The three students have worked in recent days to raise awareness about the war and Russia’s long history of aggression toward Ukraine.
“Russia has been waging a war in Ukraine since 2014,” Kent said. “Russia has been killing Ukrainians since 2014. They have been arresting, forcibly disappearing, and murdering activists in occupied Crimea since 2014. This is just another escalation. It’s important to frame it as a pattern of Russian behavior since Putin came to power.”
Last week, Kulyk teamed up with Maksim Bahdanovich ’24, a native Belarusian who fled the repressive regime of Alexander Lukashenko to Ukraine, to organize a rally in Harvard Yard for students with Ukrainian roots and for those who wanted to show support for the country’s resistance.
“In moments like these, people should not be indifferent or continue on with their individual lives unfazed,” she said. “As a University, we did not have anywhere to come together to support students going through this.”
Organizers created a LinkTree site with links to aid organizations and a list of lawmakers to call. Student speakers, including Kent, opened up about their experiences and demanded action from political and institutional leaders.
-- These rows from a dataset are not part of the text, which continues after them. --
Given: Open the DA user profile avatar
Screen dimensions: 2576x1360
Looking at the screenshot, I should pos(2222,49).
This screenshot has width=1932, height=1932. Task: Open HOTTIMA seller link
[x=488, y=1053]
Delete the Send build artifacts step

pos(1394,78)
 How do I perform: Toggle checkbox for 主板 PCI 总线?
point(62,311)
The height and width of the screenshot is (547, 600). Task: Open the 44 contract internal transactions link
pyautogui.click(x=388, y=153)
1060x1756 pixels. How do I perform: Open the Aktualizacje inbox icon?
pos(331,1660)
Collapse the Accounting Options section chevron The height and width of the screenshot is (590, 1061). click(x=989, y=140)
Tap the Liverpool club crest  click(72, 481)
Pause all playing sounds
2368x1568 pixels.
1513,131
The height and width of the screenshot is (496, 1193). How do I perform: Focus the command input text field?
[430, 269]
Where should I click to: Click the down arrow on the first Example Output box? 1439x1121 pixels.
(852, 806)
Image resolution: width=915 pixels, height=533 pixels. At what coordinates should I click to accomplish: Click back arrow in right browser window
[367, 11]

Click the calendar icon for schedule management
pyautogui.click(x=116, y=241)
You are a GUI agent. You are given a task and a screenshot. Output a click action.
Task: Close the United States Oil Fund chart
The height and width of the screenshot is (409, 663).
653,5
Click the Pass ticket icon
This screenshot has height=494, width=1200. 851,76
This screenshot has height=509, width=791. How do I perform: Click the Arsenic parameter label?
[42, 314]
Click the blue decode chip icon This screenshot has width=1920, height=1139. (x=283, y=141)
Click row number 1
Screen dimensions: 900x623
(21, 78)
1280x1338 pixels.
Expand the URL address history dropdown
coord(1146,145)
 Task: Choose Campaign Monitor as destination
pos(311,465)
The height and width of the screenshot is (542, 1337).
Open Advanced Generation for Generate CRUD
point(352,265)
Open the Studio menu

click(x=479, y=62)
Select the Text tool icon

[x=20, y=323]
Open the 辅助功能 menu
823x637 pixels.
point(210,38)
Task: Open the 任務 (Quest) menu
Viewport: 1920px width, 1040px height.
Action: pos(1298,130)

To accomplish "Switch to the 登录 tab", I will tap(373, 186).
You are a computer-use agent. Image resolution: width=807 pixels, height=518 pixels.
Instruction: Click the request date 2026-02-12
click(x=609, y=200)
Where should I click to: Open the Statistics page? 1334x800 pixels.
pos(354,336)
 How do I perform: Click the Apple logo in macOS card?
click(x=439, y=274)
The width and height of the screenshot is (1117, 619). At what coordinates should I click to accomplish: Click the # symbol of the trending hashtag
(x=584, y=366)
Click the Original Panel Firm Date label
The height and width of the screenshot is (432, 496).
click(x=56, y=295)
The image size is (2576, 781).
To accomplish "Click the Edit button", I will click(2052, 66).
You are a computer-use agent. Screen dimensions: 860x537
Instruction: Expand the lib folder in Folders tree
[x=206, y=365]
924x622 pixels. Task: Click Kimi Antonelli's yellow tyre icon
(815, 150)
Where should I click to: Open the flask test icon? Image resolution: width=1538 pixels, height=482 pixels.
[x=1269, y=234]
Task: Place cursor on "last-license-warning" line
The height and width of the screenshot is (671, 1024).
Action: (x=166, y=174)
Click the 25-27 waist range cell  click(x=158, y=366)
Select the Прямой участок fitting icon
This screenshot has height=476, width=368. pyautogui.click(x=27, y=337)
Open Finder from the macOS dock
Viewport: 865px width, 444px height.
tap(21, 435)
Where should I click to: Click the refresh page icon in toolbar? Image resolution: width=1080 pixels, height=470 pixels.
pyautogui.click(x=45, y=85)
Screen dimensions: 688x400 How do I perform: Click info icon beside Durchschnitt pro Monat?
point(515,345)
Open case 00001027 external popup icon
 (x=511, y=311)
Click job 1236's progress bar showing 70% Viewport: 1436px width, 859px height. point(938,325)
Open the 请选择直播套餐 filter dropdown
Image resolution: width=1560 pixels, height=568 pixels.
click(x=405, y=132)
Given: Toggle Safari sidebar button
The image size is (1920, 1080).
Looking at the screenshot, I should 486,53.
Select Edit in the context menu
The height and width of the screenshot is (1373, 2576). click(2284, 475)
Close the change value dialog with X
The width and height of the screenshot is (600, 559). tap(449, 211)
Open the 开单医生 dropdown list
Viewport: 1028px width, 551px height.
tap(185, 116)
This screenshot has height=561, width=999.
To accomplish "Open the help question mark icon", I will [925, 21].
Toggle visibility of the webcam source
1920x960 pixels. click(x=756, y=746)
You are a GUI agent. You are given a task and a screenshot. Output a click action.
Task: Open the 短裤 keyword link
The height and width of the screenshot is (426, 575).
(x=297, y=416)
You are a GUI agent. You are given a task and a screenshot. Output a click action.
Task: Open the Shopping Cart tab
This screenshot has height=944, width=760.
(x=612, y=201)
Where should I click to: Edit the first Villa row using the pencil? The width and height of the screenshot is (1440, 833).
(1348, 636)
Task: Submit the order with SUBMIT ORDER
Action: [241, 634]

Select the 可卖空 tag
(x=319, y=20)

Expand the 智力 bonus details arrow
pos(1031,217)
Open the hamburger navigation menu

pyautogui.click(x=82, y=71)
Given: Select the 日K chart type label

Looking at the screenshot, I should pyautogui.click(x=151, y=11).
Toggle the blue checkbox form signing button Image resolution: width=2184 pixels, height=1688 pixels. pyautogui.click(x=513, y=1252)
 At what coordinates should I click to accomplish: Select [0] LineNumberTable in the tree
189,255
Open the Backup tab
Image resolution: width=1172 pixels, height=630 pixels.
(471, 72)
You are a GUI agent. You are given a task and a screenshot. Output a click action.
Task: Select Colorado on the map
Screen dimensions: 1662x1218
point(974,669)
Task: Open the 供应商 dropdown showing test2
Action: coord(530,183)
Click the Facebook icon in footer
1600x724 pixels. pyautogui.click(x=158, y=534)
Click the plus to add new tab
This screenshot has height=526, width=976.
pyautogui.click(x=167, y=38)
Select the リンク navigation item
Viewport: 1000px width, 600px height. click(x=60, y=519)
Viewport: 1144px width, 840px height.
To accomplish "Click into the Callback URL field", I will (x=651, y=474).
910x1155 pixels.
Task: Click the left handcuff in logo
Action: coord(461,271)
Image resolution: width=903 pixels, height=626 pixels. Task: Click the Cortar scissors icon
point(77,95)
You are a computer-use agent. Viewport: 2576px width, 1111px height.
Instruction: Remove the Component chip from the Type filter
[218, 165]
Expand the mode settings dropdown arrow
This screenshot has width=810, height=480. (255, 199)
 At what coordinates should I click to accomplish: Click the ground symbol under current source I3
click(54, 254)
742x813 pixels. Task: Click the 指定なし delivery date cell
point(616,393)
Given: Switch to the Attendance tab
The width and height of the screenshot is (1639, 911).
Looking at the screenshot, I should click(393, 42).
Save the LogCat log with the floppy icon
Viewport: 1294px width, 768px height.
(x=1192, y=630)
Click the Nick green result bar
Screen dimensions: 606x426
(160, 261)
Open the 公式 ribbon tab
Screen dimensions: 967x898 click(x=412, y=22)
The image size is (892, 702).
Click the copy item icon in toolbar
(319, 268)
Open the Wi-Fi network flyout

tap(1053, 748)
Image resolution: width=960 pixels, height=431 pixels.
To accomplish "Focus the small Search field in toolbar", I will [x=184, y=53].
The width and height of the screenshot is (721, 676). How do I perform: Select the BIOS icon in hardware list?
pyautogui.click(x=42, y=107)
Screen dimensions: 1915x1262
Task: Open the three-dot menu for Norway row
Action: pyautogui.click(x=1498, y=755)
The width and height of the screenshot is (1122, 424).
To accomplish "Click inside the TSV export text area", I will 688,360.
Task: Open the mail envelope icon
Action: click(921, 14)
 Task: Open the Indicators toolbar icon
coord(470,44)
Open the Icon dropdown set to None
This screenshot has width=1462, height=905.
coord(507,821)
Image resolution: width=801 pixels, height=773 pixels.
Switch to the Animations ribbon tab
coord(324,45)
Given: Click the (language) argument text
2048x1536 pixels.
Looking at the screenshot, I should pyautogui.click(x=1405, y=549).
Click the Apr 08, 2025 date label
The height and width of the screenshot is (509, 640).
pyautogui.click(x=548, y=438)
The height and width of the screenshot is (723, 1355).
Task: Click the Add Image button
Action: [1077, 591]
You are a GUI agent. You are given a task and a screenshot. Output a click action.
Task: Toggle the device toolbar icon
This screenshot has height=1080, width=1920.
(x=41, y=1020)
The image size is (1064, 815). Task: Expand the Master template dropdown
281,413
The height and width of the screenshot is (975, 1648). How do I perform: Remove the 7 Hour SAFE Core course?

The easiest way to help is by pressing representatives to support Ukraine with military and humanitarian support, Kent said. Nikolaenko urged donations to humanitarian causes. Relaying a message from family members, he said that the Red Cross has delivered crucial help to Ukrainians who have lost electricity, water, and other services during the invasion.
“Ukrainian people have a really strong love for their country,” Kulyk said. “What the past few days have shown is that they’re very strong and resilient people. I think this has been, despite being one of the hardest things that people have gone through, a very unifying moment for the country.”